Nearly a quarter of Americans (24%) say they will eat from restaurants less, and the number is constantly going up: from just August to September, the number of shoppers who said they planned to cook at home more jumped 19%.
“These are important stats for deli prepared,” said Heather Prach, IDDBA’s director of education. “For those times that people are out of time and energy to cook, we often see restaurants win out. Clearly takeout and delivery are now big components of the restaurant convenience and something to consider to help extend sales beyond the in-store engagement.”
FMI and other industry leaders got a vision of the fresh future at the recent White House Conference on Hunger, Nutrition and Health. What fit “right in the bulls eye” of much of what was discussed at the summit, Stein said, was the fresh foods sold in the nation’s grocery stores.
It all points to a future where Stein and other industry experts see center-store shrinking and the fresh perimeter growing.
As digitally minded as the youngest consumers are, they will shop in brick-and-mortar supermarkets, Stein said — particularly for fresh foods. But that doesn’t mean retailers can relax. The departments of the future will have to look considerably different than the departments of today.
“It has to be more than a department, it has to be an experience,” Stein said. “They need to get something that doesn’t exist in ecommerce.”
Providing those experiences requires well-trained employees, something that’s easier said than done in an age of tight labor.
But retailers are doing something about it, Stein said. Ever since the “Great Resignation,” they’ve committed themselves to getting on top of the labor situation. For many, the first step was admitting that they didn’t really know what their employees wanted.

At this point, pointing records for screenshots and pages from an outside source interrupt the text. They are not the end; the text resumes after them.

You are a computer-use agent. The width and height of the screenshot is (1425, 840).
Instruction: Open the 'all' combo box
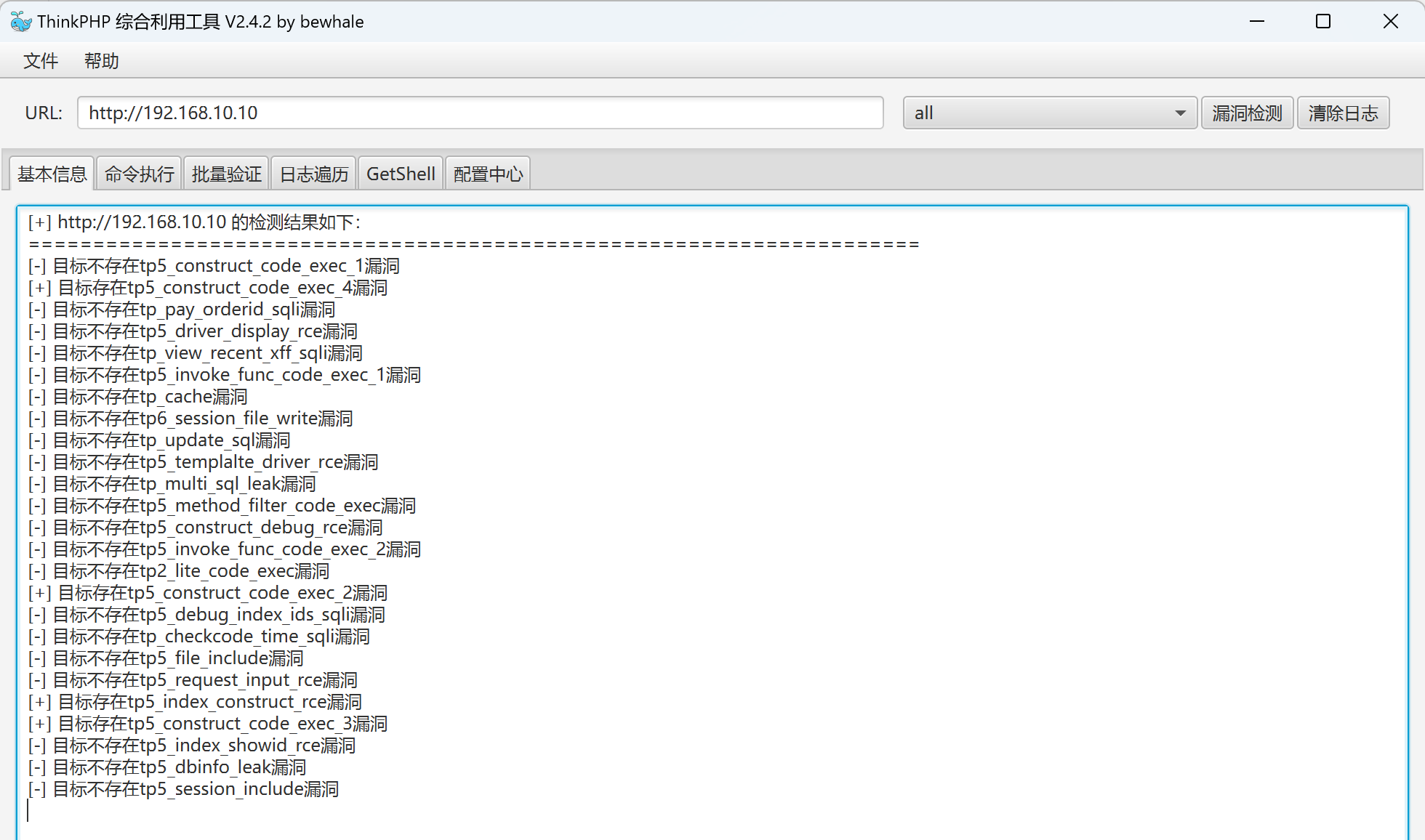(x=1040, y=113)
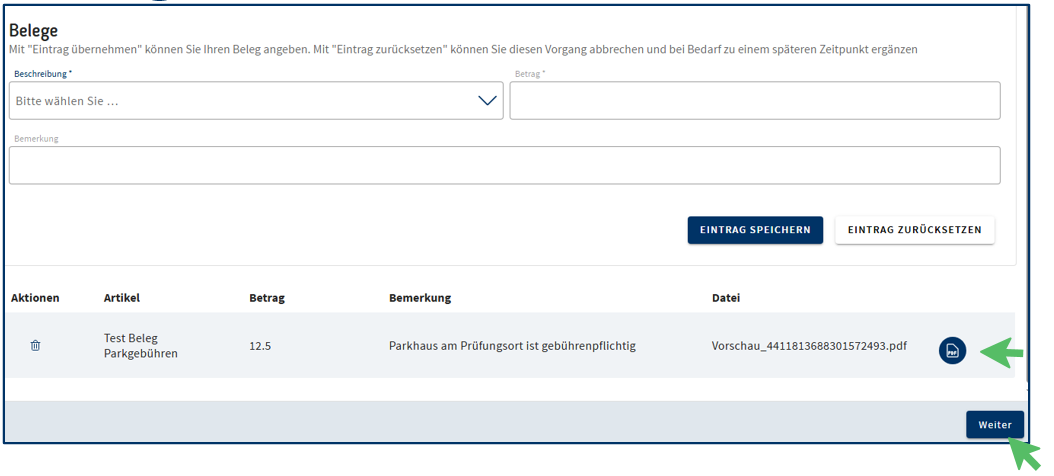Click the Belege section heading
Screen dimensions: 1054x476
[34, 30]
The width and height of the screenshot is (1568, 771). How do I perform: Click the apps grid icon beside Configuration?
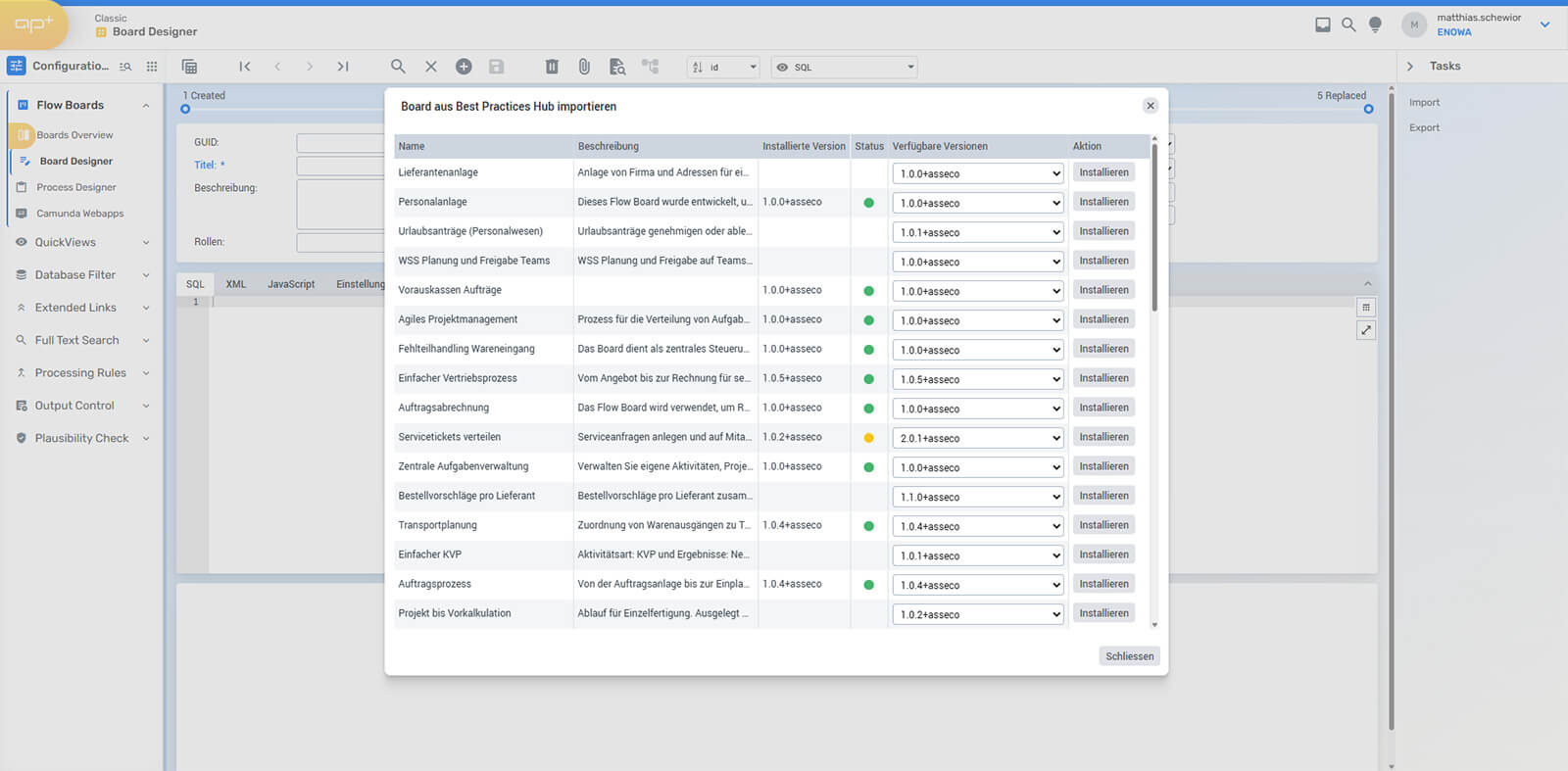[152, 67]
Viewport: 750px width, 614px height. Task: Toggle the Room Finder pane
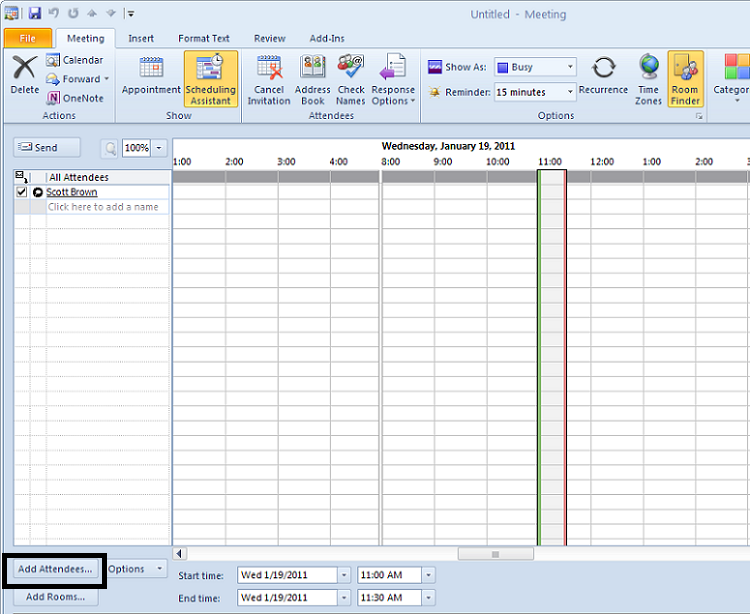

“Many retailers understand their customers better than their employees,” Stein said. “There are a lot of resources now for how to engage with your employees, creating career pathways, figuring out how to reward them.”
That might mean different pay for different shifts, or increasing rewards and other forms of recognition, or giving workers flexibility in setting their schedules.
The omnichannel future
Instore dairy, bakery and deli prepared perimeters have long been the drivers of experience that appeals to consumers’ senses, and that will be even more true in the future, according to IDDBA.
“Coming out of the pandemic, 38% of shoppers are mixing online and instore shopping, making creating omnichannel shopping a must for these departments in the future,” Atkins said.
Convenience and quality also will remain top-of-mind for retail perimeter departments going forward, according to IDDBA’s latest What’s In Store? trends data.
“What we are seeing is the continued growth of perception that retail sourced food is seen as a value and alternative to eating outside the home, and likely driven by the consumer shift to eat at home that occurred as a result of the pandemic,” Atkins said.
Finding new home meal solutions for time-starved consumers must be a priority for grocery fresh departments of the future, she added. And that future needs to start now.
“Now is the time to create the habit of the consumer going to retail bakeries, deli, deli prepared for meal solutions.
Convenience and time has and will continue to be a driver for retail grocery shopper.”
Improving omnichannel shopping and online shopping availabilities, especially in the meal arena, is critical. Easy to order, easy to pick up meals and even delivery options are a must for future success, Atkins said, and the technology and innovation to create a similar restaurant/QSR experience will carry the perimeter departments of the future.
The prepared foods departments of the future — at least the ones that hope to thrive — will generate menus that “are reflective of a restaurant menu,” as Atkins phrases it.